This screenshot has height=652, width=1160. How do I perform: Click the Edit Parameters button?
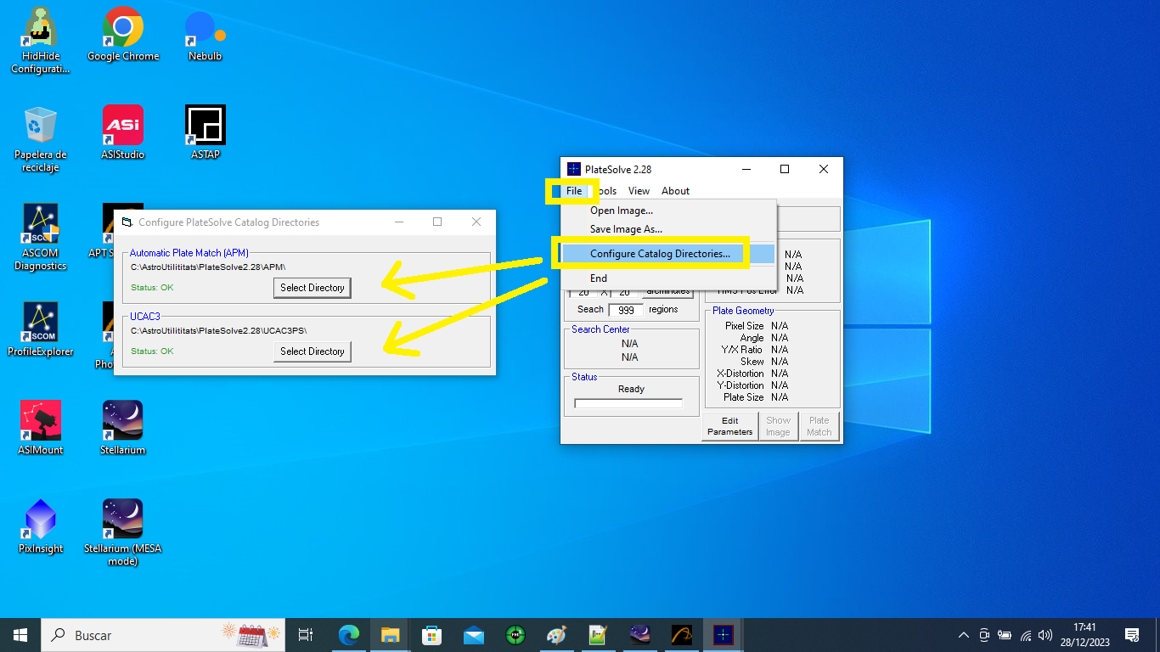729,426
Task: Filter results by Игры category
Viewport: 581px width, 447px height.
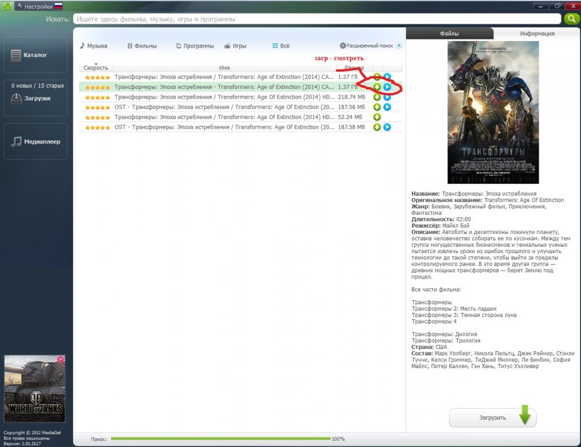Action: pyautogui.click(x=235, y=46)
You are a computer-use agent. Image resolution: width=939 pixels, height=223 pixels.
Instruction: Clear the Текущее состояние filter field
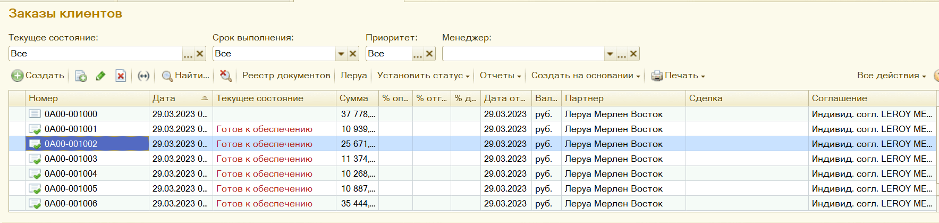tap(200, 54)
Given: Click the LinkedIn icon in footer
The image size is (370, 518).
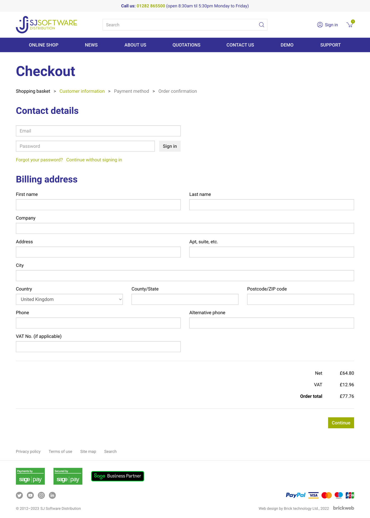Looking at the screenshot, I should [52, 495].
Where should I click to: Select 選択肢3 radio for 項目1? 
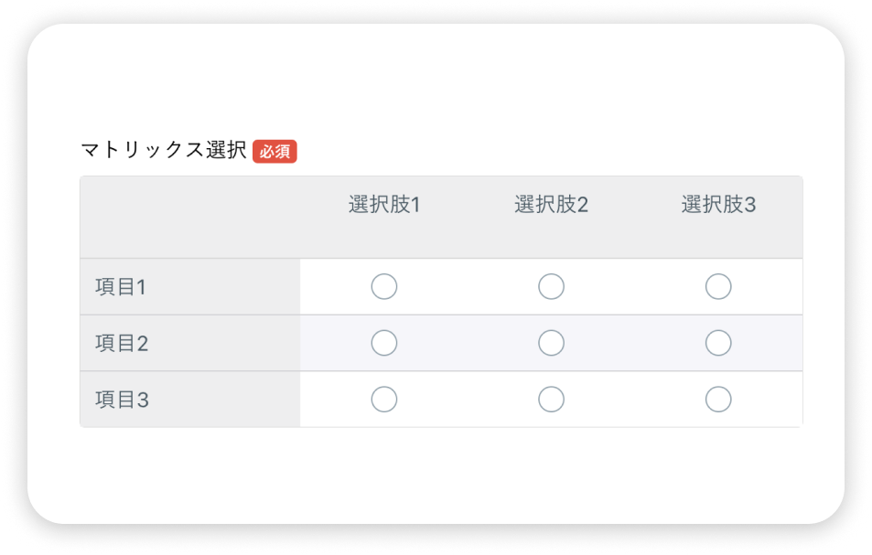click(718, 287)
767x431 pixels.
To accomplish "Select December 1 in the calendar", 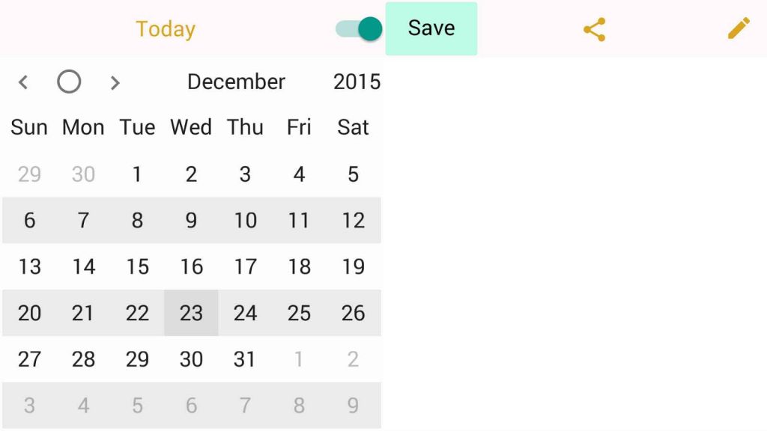I will point(137,174).
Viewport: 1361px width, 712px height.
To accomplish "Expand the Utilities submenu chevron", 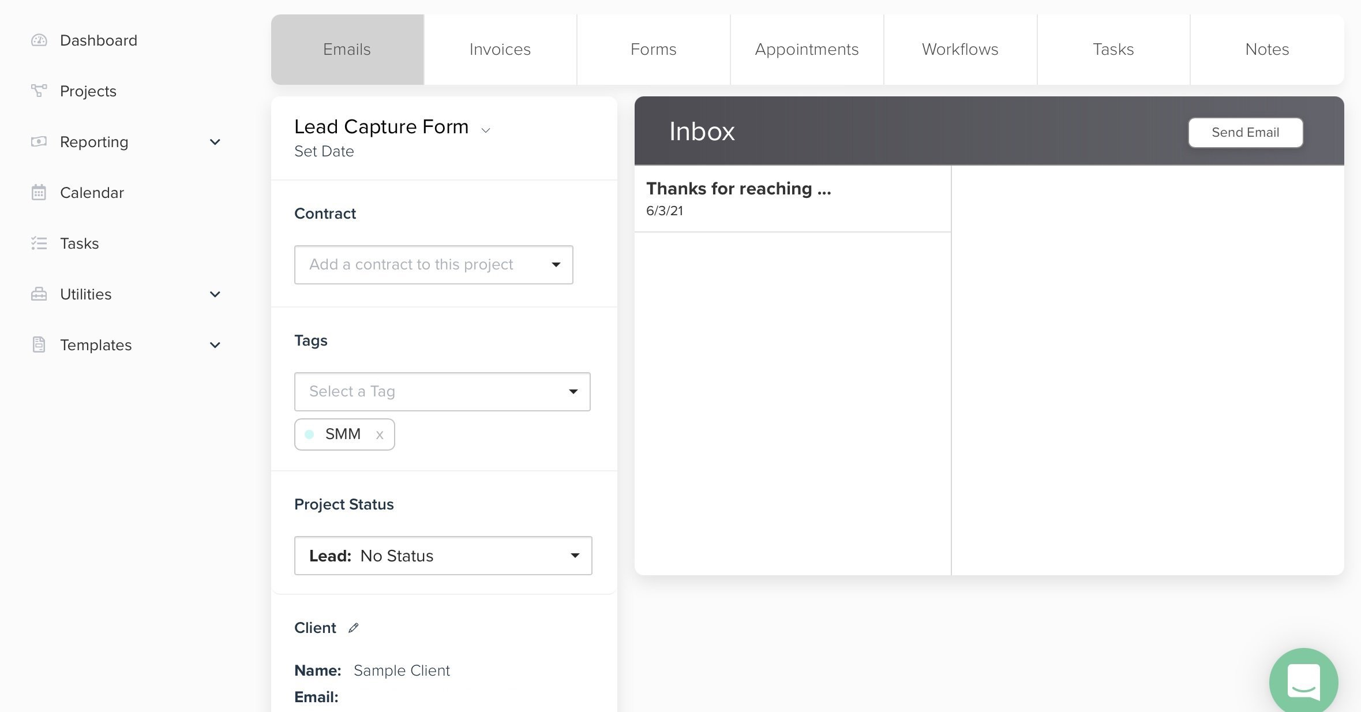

**What this task involves**
Copy each line of the preceding data that contains the string "pixels".

**Your solution**
You are a computer-use agent. Image resolution: width=939 pixels, height=223 pixels.
767x431 pixels.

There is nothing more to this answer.